Prosegue senza sosta la raccolta firme per chiedere un referendum abrogativo contro l’ampliamento della rete filoviaria di Lecce. Per ora la quota delle firme autenticate ha superato le 2.300, mentre l’obiettivo da raggiungere rimane fissato a 6.000 sottoscrizioni.
L’annuncio dell’avanzamento della raccolta è arrivato tramite un post pubblicato dall’ex sindaco Carlo Salvemini, che ha commentato così la prima settimana di mobilitazione.
La mobilitazione ha trovato spazio nei giorni scorsi in varie zone del capoluogo salentino, tra cui piazza Indipendenza, piazzetta Congedo, porta San Biagio e porta Napoli. Si tratta di una campagna sostenuta da un ampio fronte di opposizione composto da movimenti civici, associazioni e partiti politici, uniti nel chiedere che la cittadinanza venga chiamata a esprimersi direttamente sul futuro del progetto.
Il piano oggetto di contestazione è stato presentato dall’attuale amministrazione guidata dalla sindaca Adriana Poli Bortone, il filobus leccese, sin dalla sua inaugurazione, è stato al centro di polemiche per i suoi costi e per l’effettiva utilità, risultando per anni una simbolo di spreco e malgoverno urbano.

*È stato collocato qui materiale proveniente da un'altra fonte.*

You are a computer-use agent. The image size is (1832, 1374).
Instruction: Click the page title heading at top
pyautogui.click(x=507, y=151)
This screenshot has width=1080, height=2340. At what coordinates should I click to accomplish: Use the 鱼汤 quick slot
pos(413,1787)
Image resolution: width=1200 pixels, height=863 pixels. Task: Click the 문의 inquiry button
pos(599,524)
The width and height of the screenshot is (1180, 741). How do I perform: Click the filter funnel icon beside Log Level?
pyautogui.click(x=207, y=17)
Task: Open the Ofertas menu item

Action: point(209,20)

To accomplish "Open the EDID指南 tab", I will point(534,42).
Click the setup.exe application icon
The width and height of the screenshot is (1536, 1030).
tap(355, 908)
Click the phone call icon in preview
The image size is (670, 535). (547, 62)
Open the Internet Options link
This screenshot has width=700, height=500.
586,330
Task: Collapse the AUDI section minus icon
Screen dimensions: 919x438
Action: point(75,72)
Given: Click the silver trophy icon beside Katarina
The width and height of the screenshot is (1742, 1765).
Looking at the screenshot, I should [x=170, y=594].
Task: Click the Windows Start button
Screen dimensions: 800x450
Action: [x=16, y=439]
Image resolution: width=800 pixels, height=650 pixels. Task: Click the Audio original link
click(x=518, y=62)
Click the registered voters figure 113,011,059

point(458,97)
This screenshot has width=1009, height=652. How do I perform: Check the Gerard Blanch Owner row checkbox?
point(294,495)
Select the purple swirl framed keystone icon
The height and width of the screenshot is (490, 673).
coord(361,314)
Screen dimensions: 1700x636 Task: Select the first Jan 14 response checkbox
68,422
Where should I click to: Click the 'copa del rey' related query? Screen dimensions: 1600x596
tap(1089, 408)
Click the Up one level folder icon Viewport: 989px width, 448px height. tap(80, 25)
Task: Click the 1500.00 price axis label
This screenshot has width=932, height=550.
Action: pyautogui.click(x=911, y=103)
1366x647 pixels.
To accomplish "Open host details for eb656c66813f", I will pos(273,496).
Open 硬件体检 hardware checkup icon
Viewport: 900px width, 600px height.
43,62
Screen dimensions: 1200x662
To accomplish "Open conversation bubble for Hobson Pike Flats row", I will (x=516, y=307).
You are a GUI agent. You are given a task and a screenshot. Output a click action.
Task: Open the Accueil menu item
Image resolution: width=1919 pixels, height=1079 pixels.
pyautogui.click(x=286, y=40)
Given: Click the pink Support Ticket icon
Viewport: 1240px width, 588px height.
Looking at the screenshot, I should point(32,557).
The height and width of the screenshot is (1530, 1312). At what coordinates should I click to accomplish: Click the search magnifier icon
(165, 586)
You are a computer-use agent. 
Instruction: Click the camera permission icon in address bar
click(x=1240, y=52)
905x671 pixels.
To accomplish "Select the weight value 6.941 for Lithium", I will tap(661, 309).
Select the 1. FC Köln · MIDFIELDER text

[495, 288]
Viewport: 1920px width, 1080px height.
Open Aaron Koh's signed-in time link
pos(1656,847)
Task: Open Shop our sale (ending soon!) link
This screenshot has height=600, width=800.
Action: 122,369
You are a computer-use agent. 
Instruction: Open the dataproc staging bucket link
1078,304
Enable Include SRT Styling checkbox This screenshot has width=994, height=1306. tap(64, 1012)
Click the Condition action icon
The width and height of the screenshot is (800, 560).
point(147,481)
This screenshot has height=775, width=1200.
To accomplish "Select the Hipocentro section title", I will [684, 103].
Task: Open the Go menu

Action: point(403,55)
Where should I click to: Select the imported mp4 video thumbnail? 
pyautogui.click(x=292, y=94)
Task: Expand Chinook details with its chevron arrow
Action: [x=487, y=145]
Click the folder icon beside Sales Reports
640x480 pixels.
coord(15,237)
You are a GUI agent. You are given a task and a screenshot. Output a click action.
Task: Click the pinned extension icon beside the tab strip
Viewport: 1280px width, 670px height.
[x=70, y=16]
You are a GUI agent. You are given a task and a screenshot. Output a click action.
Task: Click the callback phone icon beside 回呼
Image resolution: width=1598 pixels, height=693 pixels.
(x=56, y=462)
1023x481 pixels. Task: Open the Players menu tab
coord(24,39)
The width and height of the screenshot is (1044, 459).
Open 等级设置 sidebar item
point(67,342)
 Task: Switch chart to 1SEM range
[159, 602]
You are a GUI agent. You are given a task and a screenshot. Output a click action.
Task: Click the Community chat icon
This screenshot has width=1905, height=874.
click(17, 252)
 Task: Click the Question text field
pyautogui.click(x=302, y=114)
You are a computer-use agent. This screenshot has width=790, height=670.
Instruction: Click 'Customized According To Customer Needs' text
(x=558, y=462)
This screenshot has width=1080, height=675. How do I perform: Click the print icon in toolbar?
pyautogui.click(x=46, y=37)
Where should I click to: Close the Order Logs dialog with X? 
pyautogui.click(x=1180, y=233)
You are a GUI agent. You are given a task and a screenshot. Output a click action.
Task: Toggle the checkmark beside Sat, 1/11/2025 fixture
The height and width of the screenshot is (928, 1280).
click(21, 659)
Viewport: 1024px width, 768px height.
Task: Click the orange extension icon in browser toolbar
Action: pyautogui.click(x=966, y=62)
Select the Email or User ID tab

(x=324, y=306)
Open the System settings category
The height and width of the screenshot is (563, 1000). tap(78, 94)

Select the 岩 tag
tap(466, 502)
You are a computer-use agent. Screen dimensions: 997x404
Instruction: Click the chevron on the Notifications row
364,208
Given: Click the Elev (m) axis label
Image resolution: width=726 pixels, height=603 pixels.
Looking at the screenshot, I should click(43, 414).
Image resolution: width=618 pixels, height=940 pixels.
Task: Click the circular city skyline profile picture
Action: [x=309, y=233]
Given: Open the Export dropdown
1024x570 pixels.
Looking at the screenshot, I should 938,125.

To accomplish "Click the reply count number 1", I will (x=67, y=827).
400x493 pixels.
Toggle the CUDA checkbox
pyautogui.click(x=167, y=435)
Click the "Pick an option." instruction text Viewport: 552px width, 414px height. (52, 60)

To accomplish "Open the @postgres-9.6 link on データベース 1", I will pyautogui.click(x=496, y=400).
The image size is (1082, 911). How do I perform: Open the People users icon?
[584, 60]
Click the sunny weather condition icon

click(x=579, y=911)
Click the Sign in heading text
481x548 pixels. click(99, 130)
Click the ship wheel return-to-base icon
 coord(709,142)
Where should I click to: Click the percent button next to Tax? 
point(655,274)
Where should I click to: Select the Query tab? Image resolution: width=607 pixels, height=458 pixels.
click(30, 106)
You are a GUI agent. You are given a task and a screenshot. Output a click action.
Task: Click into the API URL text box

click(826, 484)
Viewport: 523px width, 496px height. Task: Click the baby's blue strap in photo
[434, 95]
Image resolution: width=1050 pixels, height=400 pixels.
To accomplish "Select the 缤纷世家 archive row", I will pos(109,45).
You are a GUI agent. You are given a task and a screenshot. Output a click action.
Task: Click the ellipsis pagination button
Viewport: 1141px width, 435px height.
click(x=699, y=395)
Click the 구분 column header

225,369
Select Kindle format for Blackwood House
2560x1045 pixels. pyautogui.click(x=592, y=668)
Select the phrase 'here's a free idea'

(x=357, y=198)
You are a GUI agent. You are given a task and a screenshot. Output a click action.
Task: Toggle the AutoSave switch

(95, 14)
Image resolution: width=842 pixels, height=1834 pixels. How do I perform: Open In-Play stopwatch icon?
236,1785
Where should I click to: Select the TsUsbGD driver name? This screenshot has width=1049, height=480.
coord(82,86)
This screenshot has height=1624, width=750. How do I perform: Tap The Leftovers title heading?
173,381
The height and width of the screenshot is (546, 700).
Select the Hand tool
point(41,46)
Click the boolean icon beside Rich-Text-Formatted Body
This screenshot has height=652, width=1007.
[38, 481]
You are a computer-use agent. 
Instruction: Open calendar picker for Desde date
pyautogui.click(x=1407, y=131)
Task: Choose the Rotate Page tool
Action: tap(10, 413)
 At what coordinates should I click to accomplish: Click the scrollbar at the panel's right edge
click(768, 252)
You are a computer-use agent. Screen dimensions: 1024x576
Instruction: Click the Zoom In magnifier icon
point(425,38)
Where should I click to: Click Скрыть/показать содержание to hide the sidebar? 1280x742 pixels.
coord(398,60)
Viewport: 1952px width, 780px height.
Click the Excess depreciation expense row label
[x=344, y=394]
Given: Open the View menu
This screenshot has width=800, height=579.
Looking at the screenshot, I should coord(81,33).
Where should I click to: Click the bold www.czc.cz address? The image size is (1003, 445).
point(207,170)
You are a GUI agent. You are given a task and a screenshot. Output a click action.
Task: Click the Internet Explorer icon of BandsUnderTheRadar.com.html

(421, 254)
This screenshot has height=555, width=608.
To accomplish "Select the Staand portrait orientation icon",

Chi si oppone chiede che le scelte infrastrutturali non vengano imposte senza il confronto con la popolazione. Il comitato promotore del referendum intende dunque riportare al centro la volontà dei cittadini, in un contesto in cui il rapporto tra spazi urbani, sostenibilità e identità locale appare sempre più delicato.
La campagna referendaria proseguirà nei prossimi giorni con nuovi appuntamenti nelle periferie e nelle marine leccesi, per raggiungere il numero di firme necessario entro i termini previsti dalla legge.